Source data:
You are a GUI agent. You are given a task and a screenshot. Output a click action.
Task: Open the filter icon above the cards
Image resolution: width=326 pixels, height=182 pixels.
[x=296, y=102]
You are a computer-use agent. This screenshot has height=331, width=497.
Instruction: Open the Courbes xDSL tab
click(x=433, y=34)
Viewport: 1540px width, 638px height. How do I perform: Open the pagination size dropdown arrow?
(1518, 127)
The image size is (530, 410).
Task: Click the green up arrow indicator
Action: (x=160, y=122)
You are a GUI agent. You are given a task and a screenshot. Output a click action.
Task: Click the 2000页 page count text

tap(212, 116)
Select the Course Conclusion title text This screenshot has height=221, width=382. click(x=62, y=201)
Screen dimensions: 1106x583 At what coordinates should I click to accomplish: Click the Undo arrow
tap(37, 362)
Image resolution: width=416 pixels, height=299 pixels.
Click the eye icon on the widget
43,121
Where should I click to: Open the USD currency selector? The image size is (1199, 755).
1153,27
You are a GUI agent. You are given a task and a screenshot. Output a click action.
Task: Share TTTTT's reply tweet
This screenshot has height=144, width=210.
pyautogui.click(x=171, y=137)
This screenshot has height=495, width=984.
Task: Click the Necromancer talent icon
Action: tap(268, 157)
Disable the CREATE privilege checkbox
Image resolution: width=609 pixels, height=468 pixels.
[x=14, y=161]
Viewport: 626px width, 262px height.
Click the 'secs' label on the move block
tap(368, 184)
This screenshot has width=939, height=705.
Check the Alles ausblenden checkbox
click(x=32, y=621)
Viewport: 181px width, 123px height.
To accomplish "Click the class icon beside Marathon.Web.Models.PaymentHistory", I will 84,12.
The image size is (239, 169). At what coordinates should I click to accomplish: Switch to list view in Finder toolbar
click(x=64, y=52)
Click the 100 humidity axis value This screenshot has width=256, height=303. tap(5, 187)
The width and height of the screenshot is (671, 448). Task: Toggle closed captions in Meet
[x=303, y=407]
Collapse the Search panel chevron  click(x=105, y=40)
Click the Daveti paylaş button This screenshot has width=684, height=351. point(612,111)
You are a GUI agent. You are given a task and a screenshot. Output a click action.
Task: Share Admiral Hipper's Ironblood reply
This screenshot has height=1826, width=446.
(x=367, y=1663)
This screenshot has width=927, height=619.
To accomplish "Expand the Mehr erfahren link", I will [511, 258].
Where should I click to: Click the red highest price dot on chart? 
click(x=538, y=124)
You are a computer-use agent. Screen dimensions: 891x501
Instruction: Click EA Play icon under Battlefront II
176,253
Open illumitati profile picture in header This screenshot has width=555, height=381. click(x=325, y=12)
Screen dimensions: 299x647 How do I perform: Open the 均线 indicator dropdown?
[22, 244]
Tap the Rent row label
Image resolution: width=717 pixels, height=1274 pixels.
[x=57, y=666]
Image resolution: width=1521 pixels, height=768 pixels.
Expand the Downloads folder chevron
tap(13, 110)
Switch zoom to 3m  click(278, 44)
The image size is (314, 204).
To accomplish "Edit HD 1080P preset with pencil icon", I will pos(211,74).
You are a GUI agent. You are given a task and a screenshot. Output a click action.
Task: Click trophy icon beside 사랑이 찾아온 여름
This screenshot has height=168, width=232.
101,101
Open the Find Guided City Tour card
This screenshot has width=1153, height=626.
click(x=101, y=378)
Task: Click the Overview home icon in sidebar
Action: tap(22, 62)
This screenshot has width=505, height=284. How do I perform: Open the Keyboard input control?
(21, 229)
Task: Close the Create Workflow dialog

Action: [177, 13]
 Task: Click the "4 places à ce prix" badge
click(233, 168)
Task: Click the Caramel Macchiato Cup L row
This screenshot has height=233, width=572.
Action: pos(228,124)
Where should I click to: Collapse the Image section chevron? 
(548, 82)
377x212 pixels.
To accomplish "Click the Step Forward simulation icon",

* [ACTIVITY]: Send back all the records above word for word.

* [ANSWER AREA]:
You are a GUI agent. You are given a task and a screenshot. Output a click action.
Task: Open the filter icon above the cards
Image resolution: width=326 pixels, height=182 pixels.
[x=296, y=102]
You are a computer-use agent. This screenshot has height=331, width=497.
Instruction: Open the Courbes xDSL tab
click(x=433, y=34)
Viewport: 1540px width, 638px height. How do I perform: Open the pagination size dropdown arrow?
(1518, 127)
The image size is (530, 410).
Task: Click the green up arrow indicator
Action: (x=160, y=122)
You are a GUI agent. You are given a task and a screenshot. Output a click action.
Task: Click the 2000页 page count text

tap(212, 116)
Select the Course Conclusion title text This screenshot has height=221, width=382. click(x=62, y=201)
Screen dimensions: 1106x583 At what coordinates should I click to accomplish: Click the Undo arrow
tap(37, 362)
Image resolution: width=416 pixels, height=299 pixels.
Click the eye icon on the widget
43,121
Where should I click to: Open the USD currency selector? The image size is (1199, 755).
1153,27
You are a GUI agent. You are given a task and a screenshot. Output a click action.
Task: Share TTTTT's reply tweet
This screenshot has height=144, width=210.
pyautogui.click(x=171, y=137)
This screenshot has height=495, width=984.
Task: Click the Necromancer talent icon
Action: tap(268, 157)
Disable the CREATE privilege checkbox
Image resolution: width=609 pixels, height=468 pixels.
[x=14, y=161]
Viewport: 626px width, 262px height.
Click the 'secs' label on the move block
tap(368, 184)
This screenshot has width=939, height=705.
Check the Alles ausblenden checkbox
click(x=32, y=621)
Viewport: 181px width, 123px height.
To accomplish "Click the class icon beside Marathon.Web.Models.PaymentHistory", I will 84,12.
The image size is (239, 169). At what coordinates should I click to accomplish: Switch to list view in Finder toolbar
click(x=64, y=52)
Click the 100 humidity axis value This screenshot has width=256, height=303. tap(5, 187)
The width and height of the screenshot is (671, 448). Task: Toggle closed captions in Meet
[x=303, y=407]
Collapse the Search panel chevron  click(x=105, y=40)
Click the Daveti paylaş button This screenshot has width=684, height=351. point(612,111)
You are a GUI agent. You are given a task and a screenshot. Output a click action.
Task: Share Admiral Hipper's Ironblood reply
This screenshot has height=1826, width=446.
(x=367, y=1663)
This screenshot has width=927, height=619.
To accomplish "Expand the Mehr erfahren link", I will [511, 258].
Where should I click to: Click the red highest price dot on chart? 
click(x=538, y=124)
You are a computer-use agent. Screen dimensions: 891x501
Instruction: Click EA Play icon under Battlefront II
176,253
Open illumitati profile picture in header This screenshot has width=555, height=381. click(x=325, y=12)
Screen dimensions: 299x647 How do I perform: Open the 均线 indicator dropdown?
[22, 244]
Tap the Rent row label
Image resolution: width=717 pixels, height=1274 pixels.
[x=57, y=666]
Image resolution: width=1521 pixels, height=768 pixels.
Expand the Downloads folder chevron
tap(13, 110)
Switch zoom to 3m  click(278, 44)
The image size is (314, 204).
To accomplish "Edit HD 1080P preset with pencil icon", I will pos(211,74).
You are a GUI agent. You are given a task and a screenshot. Output a click action.
Task: Click trophy icon beside 사랑이 찾아온 여름
This screenshot has height=168, width=232.
101,101
Open the Find Guided City Tour card
This screenshot has width=1153, height=626.
click(x=101, y=378)
Task: Click the Overview home icon in sidebar
Action: tap(22, 62)
This screenshot has width=505, height=284. How do I perform: Open the Keyboard input control?
(21, 229)
Task: Close the Create Workflow dialog

Action: [177, 13]
 Task: Click the "4 places à ce prix" badge
click(233, 168)
Task: Click the Caramel Macchiato Cup L row
This screenshot has height=233, width=572.
Action: pos(228,124)
Where should I click to: Collapse the Image section chevron? 
(548, 82)
377x212 pixels.
To accomplish "Click the Step Forward simulation icon",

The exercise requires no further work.